• **TEXTE À LIRE**:
- - -

Sur l’escalier, de bas en haut,
Ducluzeaux et Roulleau, moi, l’adjudant et mon brave poilu, un autre poilu et
le sergent major.
Tu vois que nous n’avons pas l’air
trop malheureux.
J’ai reçu hier après-midi tes bonnes
lettres des 22 et 23.
Ne t’en fait pas pour les souliers
et surtout pour les livres. Surtout ne fait pas la bêtise de les acheter si tu
les retrouves pas, j’en acheterai plutôt d’autre, quitte à ne retrouver ceux-là
que beaucoup plus tard.
Bien sur que j’ai reçu ton gateau,
je t’ai même remercié il y a longtemps et m’étonne que tu n’aies pas reçu mes
remerciements.
Très tendrement à toi
Jean
[1] Jean écrit « Rouleau », à chaque fois qu’il mentionne ce camarade ou sa famille.
jeudi 26 mai 2016
Front de Champagne, en ligne, 26 mai 1916 – Jean à sa mère
26-5-16
A l’heure qu’il est tu dois être à
Toulouse. J’espère que cette fois tu n’auras pas manqué tes amis. Il me tarde
de te savoir à Cette.
Ici vie un peu monotone. Il pleut.

- - -

• **DONNÉES FOURNIES**:
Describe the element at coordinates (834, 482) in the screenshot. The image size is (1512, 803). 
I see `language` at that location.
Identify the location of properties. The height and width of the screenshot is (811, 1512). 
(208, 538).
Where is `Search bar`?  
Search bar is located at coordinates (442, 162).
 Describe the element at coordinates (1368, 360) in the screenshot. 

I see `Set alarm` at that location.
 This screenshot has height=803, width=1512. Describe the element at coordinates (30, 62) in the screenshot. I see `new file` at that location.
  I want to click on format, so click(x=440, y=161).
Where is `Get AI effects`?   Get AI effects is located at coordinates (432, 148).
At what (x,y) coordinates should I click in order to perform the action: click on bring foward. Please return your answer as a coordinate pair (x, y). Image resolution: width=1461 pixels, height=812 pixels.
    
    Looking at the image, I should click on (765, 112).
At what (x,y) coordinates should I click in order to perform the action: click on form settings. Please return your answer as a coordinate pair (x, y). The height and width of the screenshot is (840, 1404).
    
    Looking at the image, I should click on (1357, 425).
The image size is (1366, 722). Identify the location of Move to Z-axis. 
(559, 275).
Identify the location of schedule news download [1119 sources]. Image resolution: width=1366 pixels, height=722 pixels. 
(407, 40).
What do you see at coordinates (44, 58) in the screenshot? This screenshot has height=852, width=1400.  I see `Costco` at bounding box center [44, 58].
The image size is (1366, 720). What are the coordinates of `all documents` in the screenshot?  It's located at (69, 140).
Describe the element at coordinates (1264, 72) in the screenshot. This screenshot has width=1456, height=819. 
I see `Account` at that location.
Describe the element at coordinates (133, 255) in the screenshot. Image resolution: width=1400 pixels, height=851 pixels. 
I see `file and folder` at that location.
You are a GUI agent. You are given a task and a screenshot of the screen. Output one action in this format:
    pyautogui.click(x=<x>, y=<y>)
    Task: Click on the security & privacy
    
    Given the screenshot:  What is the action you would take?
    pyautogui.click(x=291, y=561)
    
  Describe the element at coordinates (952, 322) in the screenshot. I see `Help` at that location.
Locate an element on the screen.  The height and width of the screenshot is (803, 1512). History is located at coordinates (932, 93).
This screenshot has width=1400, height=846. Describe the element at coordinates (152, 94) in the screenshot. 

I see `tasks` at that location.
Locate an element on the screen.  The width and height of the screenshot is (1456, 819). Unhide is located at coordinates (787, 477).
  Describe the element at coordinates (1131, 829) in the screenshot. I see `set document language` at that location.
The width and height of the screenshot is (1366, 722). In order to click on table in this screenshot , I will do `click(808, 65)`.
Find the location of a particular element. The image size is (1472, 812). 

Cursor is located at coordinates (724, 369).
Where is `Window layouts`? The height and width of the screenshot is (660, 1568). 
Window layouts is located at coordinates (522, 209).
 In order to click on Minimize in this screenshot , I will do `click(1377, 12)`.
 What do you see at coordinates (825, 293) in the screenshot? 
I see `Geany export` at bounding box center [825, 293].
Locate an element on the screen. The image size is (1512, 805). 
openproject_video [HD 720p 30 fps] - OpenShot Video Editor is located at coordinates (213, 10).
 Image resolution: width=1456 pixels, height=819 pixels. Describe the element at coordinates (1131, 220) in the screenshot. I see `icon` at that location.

- - -

• **CONSIGNE 1**:
Reformulez plus brièvement le paragraphe du texte qui commence par « Bien sur que j’ai reçu ton gateau » en gardant ses faits principaux.
• **CONSIGNE 2**:
Recopiez à l’identique le passage du texte qui va de « J’ai reçu hier » à « ou sa famille. ».

• **RÉSULTAT FINAL 1**:
Jean a bien reçu le gâteau. Il en a remercié depuis longtemps et s’étonne que ces remerciements ne soient pas arrivés.

• **RÉSULTAT FINAL 2**:
J’ai reçu hier après-midi tes bonnes
lettres des 22 et 23.
Ne t’en fait pas pour les souliers
et surtout pour les livres. Surtout ne fait pas la bêtise de les acheter si tu
les retrouves pas, j’en acheterai plutôt d’autre, quitte à ne retrouver ceux-là
que beaucoup plus tard.
Bien sur que j’ai reçu ton gateau,
je t’ai même remercié il y a longtemps et m’étonne que tu n’aies pas reçu mes
remerciements.
Très tendrement à toi
Jean
[1] Jean écrit « Rouleau », à chaque fois qu’il mentionne ce camarade ou sa famille.